Virions are assembled and enveloped in the cytoplasm. Characterized adnavirians replicate through the lytic cycle, leaving the cell through ruptures in the cell's external membrane (lysis). Rudivirus and lipothrixvirus virions exit the cell through pyramidal structures commonly called virus-associated pyramids (VAPs). VAPs are made of a small virus-encoded protein and are formed at the same time as virions. At the end of infection, once VAPs reach a certain size, their triangular surfaces come apart like flower petals. This creates openings in the cell envelope through which the contents of the cytoplasm, including virions, pour out of the cell. Tristromaviruses appear to use a different method of lysis during which cells are sliced open without the formation of surface structures.

==Distribution==
Adnavirians are known to infect hyperthermophilic (very high temperature), thermoacidophilic (high temperature, highly acidic), and methanotrophic (methane-metabolizing) archaea. Known and predicted hosts include thermophilic archaea of the orders Sulfolobales (rudiviruses, lipothrixviruses, ungulaviruses), Thermoproteales (tristromaviruses), and Candidatus Bathyarchaeales (chiyouviruses), all of which belong to the phylum Thermoproteota. Ahmunviruses infect anaerobic methanotrophic archaea of the class Candidatus Syntropharchaeia in the phylum Halobacteriota. Adnavirians can be found worldwide, though some, such as rudiviruses, are concentrated in extreme geothermal environments.

==Phylogenetics==
Adnavirians have potentially existed for a long time, as it is thought that they may have infected the last archaeal common ancestor. In general, they show no genetic relation to viruses outside the realm. Adnavirian genes found in viruses outside the realm include those that encode glycosyltransferases, ribbon-helix-helix transcription factors, and anti-CRISPR proteins. Adnavirians are morphologically similar to non-archaeal filamentous viruses, but their virions are built from different capsid proteins. Viruses of Clavaviridae, a family of filamentous archaeal viruses, likewise possess MCPs and virion organization that are unrelated to the MCPs and virion organization of viruses in Adnaviria and for that reason are excluded from the realm.

==History==
Viruses of Adnaviria began to be discovered in the 1980s by Wolfram Zillig and his colleagues. To discover these viruses, Zillig developed the methods used to culture their hosts. The first of these to be described were TTV1, TTV2, and TTV3 in 1983. TTV1 was classified as the first lipothrixvirus but is now classified as a tristromavirus. SIRV2, a rudivirus, was discovered in 1988 and has become a model for studying virus-host interactions in archaea. The families Lipothrixviridae and Rudiviridae were then united under the order Ligamenvirales in 2013 based on evidence of their relation.
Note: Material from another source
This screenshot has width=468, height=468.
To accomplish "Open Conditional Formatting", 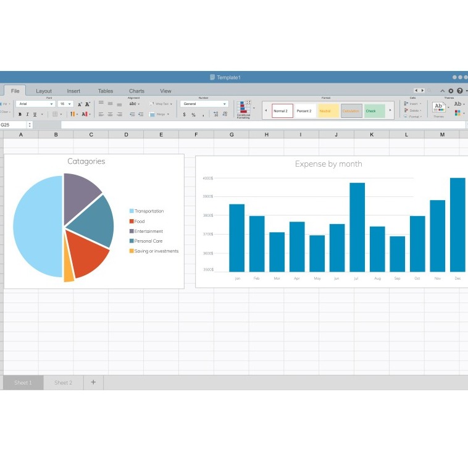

Cryogenic electron microscopy would later show in 2020 that the MCPs of tristromaviruses contained a SIRV2-like fold like ligamenviruses, which provided justification to group them together in the realm Adnaviria, created in 2021. Before the realm was established, Tokiviricetes, the name of its only class, was sometimes used to refer to adnavirians.

===Etymology===
Adnaviria takes the first part of its name, Adna-, from A-DNA, which refers to the A-form genomic DNA of viruses in the realm. The second part, -viria, is the suffix used for virus realms. The sole kingdom in the realm, Zilligvirae, is named after Wolfram Zillig for his research on hyperthermophilic archaea, with the virus kingdom suffix -virae. The name of the realm's only phylum, Taleaviricota, is derived from the Latin word talea, which means "rod" and refers to the morphology of viruses in the realm, and the virus phylum suffix -viricota. Lastly, the sole class in the realm, Tokiviricetes, is constructed from the Georgian word toki (თოკი), which means "thread", also referring to virion morphology, and the suffix used for virus classes, -viricetes.